Vertigo/dizziness in the Nineteenth/Twentieth century and nowadays

Moritz Heinrich Romberg (1795–1873), an innovative German physician in Berlin, is considered to be the “first clinical neurologist and the cofounder of the “German Neurological School”. By publishing the first systematic textbook on neurology, his Lehrbuch der Nervenkrankheiten des Menschen [39], he revolutionized European neurology. This first textbook contains a chapter on ‘Vertigo, Schwindel’. In this chapter, he delineated symptoms, frequency, characteristics, causes, and therapeutic measures of vertigo. He emphasizes that apparent motions lead to falls and rotations, either of one’s own body or the surroundings, which cause a feeling of disturbed balance. This is often accompanied by optical or acoustical hyperesthesia (flickering before the eyes, noise in the ear—possibly allusions to vestibular migraine and Menière’s disease), double vision, painful feelings in the head, nausea and emesis, anxiety with attacks of cold sweating, trembling of the muscles, quick pulse, red or pale face, and cold feet. Moreover, he states that vertigo attacks last minutes, rarely longer. They may occur transiently or chronically. The causes are said to be a general state of weakness such as reconvalescense, injuries and diseases of the cerebrum, especially the cerebellum and the pons, ingestion of alcohol, narcotics or nicotine, or other toxic substances such as digitalis or hyoscyamus. Morever, vertigo may occur as a prodromal state of other diseases, especially those associated with fever, when the patient assumes a certain head position over a longer time (bending down), or during unfamiliar movements such as occur during a sea voyage. Some of these causes can be cured, for example, vertigo induced by exhaustion or loss of body fluids (after hemorrhagias), but others such as the injuries of the cerebellum cannot. His general advice is that persons suffering from vertigo and dizziness should avoid strong, sustained body rotations, heavy and warming food, baths, and lengthy sleep under a feather-bed.

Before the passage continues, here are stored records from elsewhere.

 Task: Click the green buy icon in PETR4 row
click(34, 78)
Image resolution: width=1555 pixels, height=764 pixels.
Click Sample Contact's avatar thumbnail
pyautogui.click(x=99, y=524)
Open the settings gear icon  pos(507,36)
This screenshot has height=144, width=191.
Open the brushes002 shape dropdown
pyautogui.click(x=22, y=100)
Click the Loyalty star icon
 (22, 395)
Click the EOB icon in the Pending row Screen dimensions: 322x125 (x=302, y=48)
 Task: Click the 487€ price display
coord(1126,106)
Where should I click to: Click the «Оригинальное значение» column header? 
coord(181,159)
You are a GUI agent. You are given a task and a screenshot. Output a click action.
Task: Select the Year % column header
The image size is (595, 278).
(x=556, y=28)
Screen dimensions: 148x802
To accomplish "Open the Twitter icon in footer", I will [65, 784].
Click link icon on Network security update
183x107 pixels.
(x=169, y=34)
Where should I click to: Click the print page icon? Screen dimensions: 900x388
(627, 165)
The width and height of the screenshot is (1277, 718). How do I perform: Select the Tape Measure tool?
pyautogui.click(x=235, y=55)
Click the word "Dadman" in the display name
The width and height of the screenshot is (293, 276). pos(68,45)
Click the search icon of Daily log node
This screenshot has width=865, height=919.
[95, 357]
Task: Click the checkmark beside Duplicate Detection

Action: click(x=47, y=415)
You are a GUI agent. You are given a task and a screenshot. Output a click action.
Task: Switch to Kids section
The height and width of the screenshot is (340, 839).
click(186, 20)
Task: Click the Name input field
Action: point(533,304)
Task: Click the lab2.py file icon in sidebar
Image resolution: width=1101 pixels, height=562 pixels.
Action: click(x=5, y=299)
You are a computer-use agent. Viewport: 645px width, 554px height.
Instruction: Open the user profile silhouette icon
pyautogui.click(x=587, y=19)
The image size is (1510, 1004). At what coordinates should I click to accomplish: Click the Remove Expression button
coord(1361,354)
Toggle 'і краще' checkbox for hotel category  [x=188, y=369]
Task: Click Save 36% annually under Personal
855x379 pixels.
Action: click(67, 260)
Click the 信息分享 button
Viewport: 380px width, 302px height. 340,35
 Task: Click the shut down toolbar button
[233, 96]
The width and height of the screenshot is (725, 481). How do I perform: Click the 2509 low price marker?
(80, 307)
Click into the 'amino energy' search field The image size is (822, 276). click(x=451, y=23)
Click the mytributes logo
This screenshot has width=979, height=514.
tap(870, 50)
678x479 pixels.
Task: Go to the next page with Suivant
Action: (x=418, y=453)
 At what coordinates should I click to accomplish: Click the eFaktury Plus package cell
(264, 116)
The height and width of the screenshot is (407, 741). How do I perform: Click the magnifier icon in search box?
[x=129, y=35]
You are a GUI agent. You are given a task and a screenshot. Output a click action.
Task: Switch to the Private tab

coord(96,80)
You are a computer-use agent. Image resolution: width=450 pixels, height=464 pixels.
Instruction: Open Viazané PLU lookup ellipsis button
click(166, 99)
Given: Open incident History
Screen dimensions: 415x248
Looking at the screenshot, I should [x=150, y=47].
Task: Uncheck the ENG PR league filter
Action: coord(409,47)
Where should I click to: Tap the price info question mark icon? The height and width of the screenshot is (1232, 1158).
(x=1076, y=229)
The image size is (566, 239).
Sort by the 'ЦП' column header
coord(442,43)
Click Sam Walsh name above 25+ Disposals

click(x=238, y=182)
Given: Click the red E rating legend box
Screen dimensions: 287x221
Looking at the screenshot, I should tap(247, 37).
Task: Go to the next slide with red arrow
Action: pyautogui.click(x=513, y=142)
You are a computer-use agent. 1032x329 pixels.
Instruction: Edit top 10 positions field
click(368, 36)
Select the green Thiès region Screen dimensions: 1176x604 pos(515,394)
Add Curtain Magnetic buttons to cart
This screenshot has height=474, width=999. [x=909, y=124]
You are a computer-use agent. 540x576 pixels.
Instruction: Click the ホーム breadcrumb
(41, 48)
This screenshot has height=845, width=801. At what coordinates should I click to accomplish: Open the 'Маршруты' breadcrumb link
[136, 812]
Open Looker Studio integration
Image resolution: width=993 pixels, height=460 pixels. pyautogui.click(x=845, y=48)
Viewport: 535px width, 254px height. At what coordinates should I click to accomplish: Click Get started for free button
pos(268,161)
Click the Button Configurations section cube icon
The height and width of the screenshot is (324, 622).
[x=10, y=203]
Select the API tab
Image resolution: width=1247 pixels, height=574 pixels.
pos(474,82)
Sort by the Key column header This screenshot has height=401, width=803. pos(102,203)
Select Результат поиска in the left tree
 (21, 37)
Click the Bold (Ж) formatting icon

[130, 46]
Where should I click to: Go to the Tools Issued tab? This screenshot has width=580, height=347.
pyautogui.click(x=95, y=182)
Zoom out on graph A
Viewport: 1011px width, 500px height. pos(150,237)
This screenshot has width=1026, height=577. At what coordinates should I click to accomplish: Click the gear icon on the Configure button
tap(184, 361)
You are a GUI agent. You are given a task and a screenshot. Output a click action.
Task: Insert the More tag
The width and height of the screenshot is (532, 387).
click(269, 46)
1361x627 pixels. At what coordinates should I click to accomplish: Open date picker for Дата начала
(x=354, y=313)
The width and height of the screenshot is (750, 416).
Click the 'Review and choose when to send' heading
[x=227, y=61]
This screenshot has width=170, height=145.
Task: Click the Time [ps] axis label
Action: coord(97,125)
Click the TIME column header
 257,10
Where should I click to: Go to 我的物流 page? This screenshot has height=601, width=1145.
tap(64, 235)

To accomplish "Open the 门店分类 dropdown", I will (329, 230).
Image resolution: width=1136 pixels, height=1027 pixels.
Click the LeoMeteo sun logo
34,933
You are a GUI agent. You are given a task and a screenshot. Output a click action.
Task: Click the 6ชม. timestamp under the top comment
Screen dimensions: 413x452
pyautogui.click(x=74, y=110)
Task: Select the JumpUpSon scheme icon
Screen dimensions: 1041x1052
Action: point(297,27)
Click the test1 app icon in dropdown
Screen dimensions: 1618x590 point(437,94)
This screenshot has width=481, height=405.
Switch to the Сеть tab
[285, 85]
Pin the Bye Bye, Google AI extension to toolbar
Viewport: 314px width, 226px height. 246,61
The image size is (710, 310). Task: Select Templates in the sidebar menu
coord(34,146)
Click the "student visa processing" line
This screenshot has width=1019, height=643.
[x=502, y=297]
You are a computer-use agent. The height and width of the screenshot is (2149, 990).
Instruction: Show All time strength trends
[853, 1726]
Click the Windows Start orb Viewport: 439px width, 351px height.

Although Romberg’s neurological textbook provides detailed descriptions and some causes, most of the specific vertigo syndromes known nowadays are missing. Our current knowledge of vestibular function and disorders dates back to a group of scientists who lived in the Nineteenth century: among them, Jan Evangelista Purkinje, Ernst Mach, Josef Breuer, Hermann Helmholtz, and Alexander Crum-Brown. Their seminal work not only revealed the methods of sensing motion, it also laid the basis for modern vestibular and ocular motor research [31]. The Twentieth century witnessed another invaluable source that led to modern eye movement research. The Moving Tablet of the Eye [40] contains numerous histories of optics, ophthalmology and eye movements. The most knowledgeable and influential contemporary physician in the study of labyrinthine malfunction would be the otolaryngologist Harold Schuknecht (1917–1992). He presented controversial hypotheses and experimental evidence to explain the three most common forms of labyrinthine vertigo: benign paroxysmal positioning vertigo (first described in 1921 by Bárány), vestibular neuritis (by Ruttin in 1909), and Menière’s disease (by Menière in 1861) [32, 41].